I’ve been using WeightedRandomSampler but due to the stochastic nature of the process a mini-batch can oftentimes contain the same instance twice. Is there a way to guarantee that all instances are unique within a mini-batch while maintaining the other properties of the sampler? Note that since I am trying to oversample one of the two classes, I am using sampling with replacement. Thank you!
I think you could write a custom sampler, which could use the WeightedRandomSamplerimplementation as the base and create indices with non-duplicates using the batch size.
What kind of issues are you seeing with these duplicates?
The issue is technical as I am using a stateful dataset where each instance has information stored and processed at each batch. Hence when the same instance is found twice in a mini-batch I have all sorts of errors that arise that I’d rather solve via the sampler rather than modifying my current implementation.
I’ve implemented a sampler that seems to work for now but is probably not that optimal.

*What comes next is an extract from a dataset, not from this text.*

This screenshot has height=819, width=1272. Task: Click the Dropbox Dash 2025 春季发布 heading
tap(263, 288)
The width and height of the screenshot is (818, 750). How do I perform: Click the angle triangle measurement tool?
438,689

Any thoughts on it?
from torch.utils.data import WeightedRandomSampler
from typing import Sequence
import torch
class CustomWeightedSampler(WeightedRandomSampler):
def __init__(self, weights: Sequence[float], num_samples: int, bs: int,
generator=None) -> None:
if not isinstance(num_samples, int) or isinstance(num_samples, bool) or \
num_samples <= 0:
raise ValueError("num_samples should be a positive integer "
"value, but got num_samples={}".format(num_samples))

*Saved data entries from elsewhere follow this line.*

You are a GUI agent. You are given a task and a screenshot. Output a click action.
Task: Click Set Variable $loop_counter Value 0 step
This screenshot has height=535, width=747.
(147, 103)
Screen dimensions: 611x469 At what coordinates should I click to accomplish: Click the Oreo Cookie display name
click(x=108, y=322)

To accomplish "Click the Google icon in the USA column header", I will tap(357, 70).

if not isinstance(bs, int) or isinstance(bs, bool) or \
num_samples <= 0:
raise ValueError("bs should be a positive integer "
"value, but got bs={}".format(num_samples))
if bs > num_samples:
raise ValueError("bs should be smaller than num_samples "
"but got bs={} and num_samples={}".format(bs, num_samples))
self.weights = weights
self.num_samples = num_samples
self.bs = bs
self.generator=generator
def __iter__(self):
rand_tensor = torch.multinomial(self.weights, self.bs, False, generator=self.generator)
for _ in range((self.num_samples - self.bs) // self.bs):
rand_tensor = torch.cat([rand_tensor,
torch.multinomial(self.weights, self.bs, False, generator=self.generator)])
if self.num_samples % self.bs != 0:
rand_tensor = torch.cat([rand_tensor,
torch.multinomial(self.weights, self.num_samples % self.bs, False, generator=self.generator)])
return iter(rand_tensor.tolist())
def __len__(self):
return super(CustomWeightedSampler, self).__len__()
could sample repeated values.
While torch.multinominal wouldn’t use replacement, you are still passind the same weights, and thus the sampled values might already be in rand_tensor, no?
Correct me if I am wrong but I assumed that "_iter_()"returns the order of indexes that will be sampled during dataloading. In other words, given a list [0, 1, 2, 3] and a batch size of 2, the indexes of the two mini–batches would be [0, 1] and [2, 3].
Given that the above is correct, to solve my initial issue, I simply sampled without replacement each mini–batch independently. In theory this would translate to sampling with replacement over multiple mini–batches while maintaining unique instance within each mini–batch. Let me know if I am missing something!
Yes, __iter__ will return an iterator, which will return the indices sampled from rand_tensor.
And yes, you are right. rand_tensor uses the batch size as the “stride” and doesn’t use replacement, so you should be fine.